Stored data entries:
* * * *

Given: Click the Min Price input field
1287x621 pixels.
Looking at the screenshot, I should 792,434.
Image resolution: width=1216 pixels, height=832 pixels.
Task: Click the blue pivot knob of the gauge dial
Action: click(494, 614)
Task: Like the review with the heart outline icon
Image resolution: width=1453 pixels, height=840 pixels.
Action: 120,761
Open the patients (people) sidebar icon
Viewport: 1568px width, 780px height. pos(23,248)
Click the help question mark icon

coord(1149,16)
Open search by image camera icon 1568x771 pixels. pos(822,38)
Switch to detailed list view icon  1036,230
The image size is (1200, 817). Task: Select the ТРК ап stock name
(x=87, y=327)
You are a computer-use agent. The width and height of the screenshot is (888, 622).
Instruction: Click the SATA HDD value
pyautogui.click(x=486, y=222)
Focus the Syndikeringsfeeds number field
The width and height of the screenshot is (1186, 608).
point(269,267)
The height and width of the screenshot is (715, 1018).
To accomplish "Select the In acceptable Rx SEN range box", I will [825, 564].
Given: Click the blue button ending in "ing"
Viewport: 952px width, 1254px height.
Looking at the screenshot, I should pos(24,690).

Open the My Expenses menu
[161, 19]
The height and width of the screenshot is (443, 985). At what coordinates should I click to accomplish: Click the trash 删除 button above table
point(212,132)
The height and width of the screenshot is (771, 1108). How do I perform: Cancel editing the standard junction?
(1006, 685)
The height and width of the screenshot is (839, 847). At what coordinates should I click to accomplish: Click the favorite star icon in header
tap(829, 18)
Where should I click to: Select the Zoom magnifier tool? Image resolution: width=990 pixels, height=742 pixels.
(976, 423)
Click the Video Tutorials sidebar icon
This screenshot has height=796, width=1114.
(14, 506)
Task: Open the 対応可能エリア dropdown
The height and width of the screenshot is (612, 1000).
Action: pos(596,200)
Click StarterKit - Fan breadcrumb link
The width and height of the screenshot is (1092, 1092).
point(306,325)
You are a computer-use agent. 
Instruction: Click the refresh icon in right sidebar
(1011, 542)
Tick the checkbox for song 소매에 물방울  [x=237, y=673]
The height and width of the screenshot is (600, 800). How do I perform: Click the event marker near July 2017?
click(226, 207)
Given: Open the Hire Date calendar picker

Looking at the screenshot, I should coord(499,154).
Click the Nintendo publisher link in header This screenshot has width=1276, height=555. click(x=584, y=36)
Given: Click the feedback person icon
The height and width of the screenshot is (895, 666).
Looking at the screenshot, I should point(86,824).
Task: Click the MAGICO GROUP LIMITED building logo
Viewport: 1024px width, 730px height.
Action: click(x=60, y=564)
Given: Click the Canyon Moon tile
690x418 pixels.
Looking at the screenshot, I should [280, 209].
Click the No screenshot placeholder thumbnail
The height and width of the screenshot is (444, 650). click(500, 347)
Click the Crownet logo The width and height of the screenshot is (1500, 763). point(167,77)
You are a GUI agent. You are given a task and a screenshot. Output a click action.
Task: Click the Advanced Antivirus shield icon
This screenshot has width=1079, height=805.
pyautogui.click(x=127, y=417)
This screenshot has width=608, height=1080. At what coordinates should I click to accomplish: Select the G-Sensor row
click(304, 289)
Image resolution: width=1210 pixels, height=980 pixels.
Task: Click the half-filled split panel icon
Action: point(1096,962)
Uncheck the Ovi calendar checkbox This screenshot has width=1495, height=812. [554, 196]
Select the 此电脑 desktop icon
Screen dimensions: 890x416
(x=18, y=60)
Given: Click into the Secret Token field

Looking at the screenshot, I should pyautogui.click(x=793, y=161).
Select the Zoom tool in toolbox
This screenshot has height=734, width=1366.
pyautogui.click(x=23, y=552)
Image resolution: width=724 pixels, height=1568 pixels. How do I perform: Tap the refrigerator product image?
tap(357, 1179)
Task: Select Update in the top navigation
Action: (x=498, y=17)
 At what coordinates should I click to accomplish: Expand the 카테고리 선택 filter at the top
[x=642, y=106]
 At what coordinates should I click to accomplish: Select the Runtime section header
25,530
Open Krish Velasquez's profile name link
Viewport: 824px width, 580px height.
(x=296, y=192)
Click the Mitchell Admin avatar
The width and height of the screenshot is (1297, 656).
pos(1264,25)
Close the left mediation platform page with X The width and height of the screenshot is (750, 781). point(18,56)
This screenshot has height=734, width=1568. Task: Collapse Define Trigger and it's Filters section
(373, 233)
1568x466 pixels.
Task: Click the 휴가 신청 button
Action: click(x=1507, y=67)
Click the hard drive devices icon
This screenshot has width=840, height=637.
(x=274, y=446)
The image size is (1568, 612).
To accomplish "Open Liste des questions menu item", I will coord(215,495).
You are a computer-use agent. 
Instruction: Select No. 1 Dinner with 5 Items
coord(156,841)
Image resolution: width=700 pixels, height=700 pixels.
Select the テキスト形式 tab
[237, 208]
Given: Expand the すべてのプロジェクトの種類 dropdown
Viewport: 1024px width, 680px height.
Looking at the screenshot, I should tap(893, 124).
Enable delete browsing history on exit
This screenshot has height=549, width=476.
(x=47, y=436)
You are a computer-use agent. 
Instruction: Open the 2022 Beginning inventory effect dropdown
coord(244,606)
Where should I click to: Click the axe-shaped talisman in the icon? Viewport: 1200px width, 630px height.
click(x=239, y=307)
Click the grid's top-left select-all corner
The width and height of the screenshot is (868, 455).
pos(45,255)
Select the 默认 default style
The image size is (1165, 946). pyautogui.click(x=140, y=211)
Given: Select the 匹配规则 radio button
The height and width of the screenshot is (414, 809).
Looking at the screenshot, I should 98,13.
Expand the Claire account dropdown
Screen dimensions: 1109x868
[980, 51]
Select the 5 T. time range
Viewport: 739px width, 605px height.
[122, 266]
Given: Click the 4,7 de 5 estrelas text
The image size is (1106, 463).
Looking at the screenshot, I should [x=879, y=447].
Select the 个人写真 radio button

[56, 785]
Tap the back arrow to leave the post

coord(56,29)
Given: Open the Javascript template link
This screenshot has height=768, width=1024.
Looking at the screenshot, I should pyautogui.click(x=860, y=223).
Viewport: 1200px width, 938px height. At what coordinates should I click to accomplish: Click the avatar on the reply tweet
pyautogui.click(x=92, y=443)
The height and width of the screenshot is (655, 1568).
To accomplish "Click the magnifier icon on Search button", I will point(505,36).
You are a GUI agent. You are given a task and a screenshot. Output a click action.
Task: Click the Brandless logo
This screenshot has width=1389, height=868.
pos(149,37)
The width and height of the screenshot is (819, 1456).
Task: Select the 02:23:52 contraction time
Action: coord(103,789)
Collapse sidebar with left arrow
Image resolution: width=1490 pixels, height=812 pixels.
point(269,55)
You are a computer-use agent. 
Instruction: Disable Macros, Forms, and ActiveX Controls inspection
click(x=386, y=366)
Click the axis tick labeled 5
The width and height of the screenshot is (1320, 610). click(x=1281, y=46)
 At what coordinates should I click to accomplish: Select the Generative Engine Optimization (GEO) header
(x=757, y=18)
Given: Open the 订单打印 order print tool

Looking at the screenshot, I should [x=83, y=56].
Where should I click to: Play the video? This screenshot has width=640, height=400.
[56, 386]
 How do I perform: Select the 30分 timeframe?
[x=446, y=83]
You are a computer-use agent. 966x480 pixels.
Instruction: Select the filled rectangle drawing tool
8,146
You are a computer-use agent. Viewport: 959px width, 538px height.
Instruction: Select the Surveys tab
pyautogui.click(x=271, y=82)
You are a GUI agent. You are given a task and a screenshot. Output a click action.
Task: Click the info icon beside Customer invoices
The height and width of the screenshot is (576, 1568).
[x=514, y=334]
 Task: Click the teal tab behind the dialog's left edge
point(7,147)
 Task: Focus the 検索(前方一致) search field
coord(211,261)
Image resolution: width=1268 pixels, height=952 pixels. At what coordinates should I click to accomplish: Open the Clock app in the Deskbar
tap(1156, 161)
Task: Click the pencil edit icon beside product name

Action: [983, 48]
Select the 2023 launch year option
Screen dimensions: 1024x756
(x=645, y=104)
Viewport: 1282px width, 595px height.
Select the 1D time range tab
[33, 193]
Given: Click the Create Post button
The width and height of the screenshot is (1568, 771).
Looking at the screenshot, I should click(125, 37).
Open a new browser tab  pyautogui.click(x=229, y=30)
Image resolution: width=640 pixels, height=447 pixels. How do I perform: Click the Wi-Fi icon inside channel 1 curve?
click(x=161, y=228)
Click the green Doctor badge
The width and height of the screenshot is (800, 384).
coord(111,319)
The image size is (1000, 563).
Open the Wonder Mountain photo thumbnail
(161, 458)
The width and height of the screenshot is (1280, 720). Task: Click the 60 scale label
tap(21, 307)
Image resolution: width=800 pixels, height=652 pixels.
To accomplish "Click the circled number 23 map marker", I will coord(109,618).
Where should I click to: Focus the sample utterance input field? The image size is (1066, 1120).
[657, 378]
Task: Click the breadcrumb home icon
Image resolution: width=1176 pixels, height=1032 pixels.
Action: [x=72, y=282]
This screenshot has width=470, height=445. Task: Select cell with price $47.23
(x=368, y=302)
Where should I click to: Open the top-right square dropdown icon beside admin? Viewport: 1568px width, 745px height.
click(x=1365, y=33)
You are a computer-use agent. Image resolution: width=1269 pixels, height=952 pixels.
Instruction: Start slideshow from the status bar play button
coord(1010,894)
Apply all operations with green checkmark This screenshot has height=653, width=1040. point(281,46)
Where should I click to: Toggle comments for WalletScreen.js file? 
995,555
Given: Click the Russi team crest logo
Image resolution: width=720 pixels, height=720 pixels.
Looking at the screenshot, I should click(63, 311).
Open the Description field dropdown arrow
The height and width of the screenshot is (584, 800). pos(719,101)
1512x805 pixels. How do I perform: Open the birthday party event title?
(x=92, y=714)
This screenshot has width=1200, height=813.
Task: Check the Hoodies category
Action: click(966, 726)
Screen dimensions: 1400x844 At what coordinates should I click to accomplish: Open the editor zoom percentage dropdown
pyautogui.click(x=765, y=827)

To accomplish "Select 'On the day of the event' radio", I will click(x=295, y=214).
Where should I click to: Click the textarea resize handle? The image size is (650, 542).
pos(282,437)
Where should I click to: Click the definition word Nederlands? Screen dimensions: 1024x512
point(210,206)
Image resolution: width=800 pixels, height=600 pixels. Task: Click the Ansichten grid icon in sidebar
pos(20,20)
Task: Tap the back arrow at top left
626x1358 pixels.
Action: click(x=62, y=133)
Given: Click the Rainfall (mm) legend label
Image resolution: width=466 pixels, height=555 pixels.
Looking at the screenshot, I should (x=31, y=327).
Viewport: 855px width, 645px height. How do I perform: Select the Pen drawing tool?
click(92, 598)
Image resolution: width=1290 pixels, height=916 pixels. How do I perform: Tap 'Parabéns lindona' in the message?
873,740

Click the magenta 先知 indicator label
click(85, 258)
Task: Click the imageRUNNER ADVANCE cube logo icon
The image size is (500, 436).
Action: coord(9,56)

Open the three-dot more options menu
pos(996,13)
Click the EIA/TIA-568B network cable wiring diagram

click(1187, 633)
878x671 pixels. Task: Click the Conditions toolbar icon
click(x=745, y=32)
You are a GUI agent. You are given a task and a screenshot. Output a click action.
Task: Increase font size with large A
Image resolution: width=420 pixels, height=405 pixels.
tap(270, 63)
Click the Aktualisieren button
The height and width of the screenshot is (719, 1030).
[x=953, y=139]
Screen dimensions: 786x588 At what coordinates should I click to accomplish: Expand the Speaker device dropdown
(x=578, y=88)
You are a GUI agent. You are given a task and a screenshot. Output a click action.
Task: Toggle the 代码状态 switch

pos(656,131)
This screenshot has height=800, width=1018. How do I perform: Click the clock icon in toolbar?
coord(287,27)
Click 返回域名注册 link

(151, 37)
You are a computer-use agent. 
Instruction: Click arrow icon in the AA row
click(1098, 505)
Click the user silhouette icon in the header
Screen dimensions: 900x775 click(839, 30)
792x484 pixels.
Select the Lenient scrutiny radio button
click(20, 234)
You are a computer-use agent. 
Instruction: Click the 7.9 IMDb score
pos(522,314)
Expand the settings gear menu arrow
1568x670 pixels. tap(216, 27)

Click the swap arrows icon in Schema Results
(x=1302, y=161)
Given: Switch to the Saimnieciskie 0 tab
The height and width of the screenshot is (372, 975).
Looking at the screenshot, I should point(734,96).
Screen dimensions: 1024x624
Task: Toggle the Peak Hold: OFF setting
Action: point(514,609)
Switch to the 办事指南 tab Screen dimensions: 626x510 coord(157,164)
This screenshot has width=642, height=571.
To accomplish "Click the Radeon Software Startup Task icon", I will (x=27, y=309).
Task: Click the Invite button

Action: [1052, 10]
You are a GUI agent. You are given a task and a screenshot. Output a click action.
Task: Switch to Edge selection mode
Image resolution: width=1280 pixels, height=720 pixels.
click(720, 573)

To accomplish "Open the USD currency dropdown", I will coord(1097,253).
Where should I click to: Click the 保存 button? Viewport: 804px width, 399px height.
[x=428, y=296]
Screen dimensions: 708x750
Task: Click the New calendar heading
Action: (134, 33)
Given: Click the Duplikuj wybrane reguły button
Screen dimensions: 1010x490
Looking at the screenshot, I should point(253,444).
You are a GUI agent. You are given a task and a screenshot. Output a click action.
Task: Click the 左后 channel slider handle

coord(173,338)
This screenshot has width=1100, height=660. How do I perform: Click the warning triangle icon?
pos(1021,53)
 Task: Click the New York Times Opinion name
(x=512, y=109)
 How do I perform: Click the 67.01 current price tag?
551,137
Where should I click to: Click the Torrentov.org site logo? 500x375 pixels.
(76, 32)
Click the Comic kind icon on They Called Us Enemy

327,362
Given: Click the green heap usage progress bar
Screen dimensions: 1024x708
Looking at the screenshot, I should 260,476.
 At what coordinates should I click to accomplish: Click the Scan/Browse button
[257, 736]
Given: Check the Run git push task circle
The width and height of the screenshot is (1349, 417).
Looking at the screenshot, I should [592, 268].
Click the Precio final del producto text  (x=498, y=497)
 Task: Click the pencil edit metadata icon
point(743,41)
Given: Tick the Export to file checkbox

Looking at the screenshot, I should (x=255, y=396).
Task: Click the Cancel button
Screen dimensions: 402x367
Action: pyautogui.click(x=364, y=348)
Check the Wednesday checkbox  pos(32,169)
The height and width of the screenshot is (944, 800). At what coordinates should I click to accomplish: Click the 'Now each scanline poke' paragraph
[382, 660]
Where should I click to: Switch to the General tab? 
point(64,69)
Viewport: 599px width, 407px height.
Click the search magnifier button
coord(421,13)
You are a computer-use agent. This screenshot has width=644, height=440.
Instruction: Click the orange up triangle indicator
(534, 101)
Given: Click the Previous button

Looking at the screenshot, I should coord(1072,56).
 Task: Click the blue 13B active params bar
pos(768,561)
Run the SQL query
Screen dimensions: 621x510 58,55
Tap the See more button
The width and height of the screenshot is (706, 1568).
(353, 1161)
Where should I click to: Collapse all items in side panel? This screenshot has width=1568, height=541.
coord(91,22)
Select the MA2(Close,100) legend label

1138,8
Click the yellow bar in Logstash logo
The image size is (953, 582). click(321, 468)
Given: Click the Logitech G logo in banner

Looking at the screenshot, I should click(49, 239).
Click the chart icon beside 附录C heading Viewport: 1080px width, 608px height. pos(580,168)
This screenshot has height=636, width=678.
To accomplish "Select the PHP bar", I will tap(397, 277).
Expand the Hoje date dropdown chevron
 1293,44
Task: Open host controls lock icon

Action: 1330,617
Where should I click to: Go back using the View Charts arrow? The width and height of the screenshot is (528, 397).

* * * *

Activity:
Go through the data above and return each line containing the string "number".

Written answer:
Focus the Syndikeringsfeeds number field
To accomplish "Click the circled number 23 map marker", I will coord(109,618).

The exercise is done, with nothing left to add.